(Excerpts from a dataset)
*****

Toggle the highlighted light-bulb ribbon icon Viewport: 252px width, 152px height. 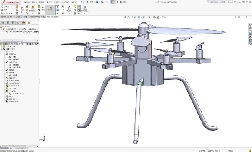(x=79, y=6)

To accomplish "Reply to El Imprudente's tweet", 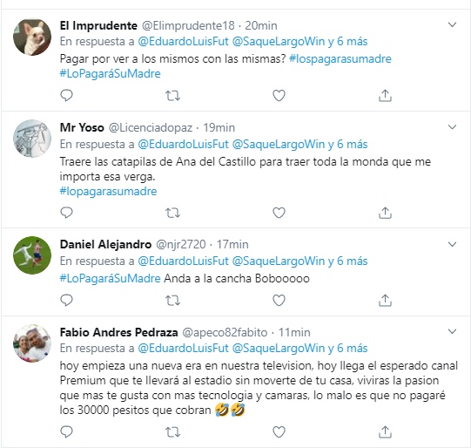I will [x=66, y=96].
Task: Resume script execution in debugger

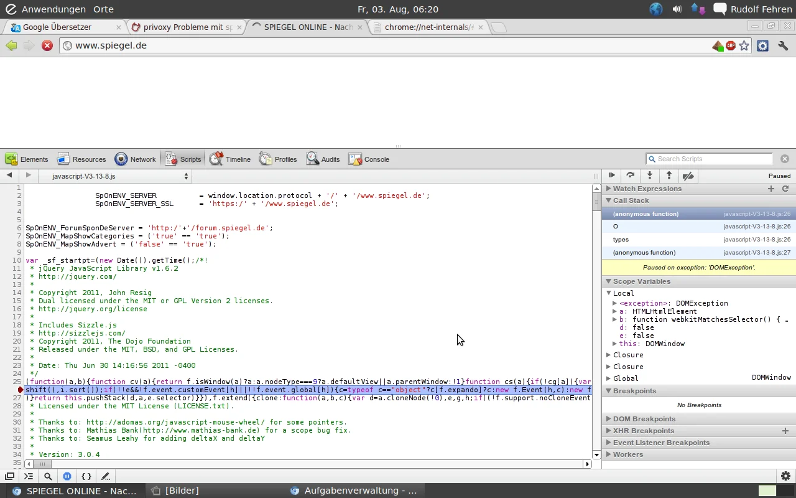Action: (612, 176)
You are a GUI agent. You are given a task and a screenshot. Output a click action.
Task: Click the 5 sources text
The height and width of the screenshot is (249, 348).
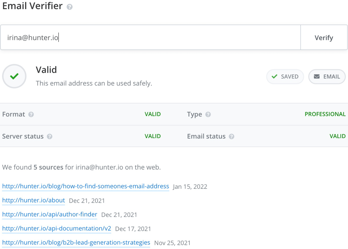(x=48, y=167)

*****

What is needed: Leaving out every picture, transcribe exactly the lines from the line that contains "The height and" through the final line of the entries above.

Response below:
The height and width of the screenshot is (249, 348).
(x=48, y=167)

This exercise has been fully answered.